Remo arrived at the outskirts of a facility surrounded by chain link and armed guards. Topping the chain link was razor wire, its lack of tarnish providing evidence that it was recently added. The snow landing on him did not melt, as Remo concentrated on keeping his surface temperature even with that of the air. After several minutes, the snowflakes had caked around his body, effectively camouflaging him against the whiteness of the surrounding landscape.

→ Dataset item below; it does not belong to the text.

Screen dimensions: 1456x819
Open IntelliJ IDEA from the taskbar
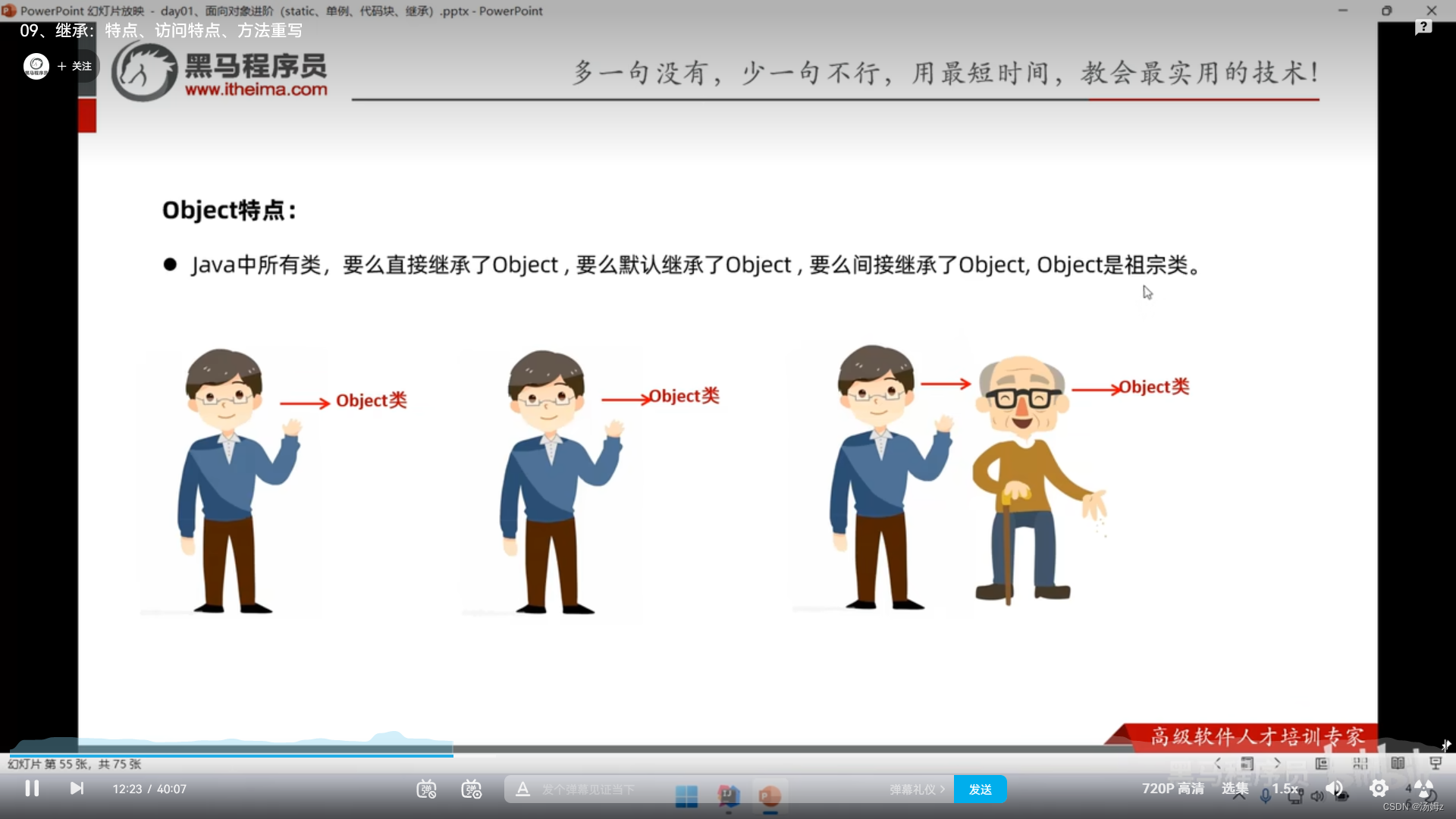tap(728, 796)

As he surveyed the layout of the compound and the position of the guards, an explosion to the west sent shockwaves through the ground and, Remo knew, into it as well. He muttered a curse that Mother Earth had gotten one more kick in the crotch because he hadn’t arrived sooner. No more, he decided. This had to end now, or everything else was going to end soon.
Remo ran silently atop the snow. His feet left no impression, and his breath emitted no steam. He approached the pair of guards at what he presumed was the main gate. He had one hour and forty-nine minutes before another blast would go off, and with Smitty tying up all the construction and mining projects in a sea of red tape, the odds were with him that the next explosion was going to be right here.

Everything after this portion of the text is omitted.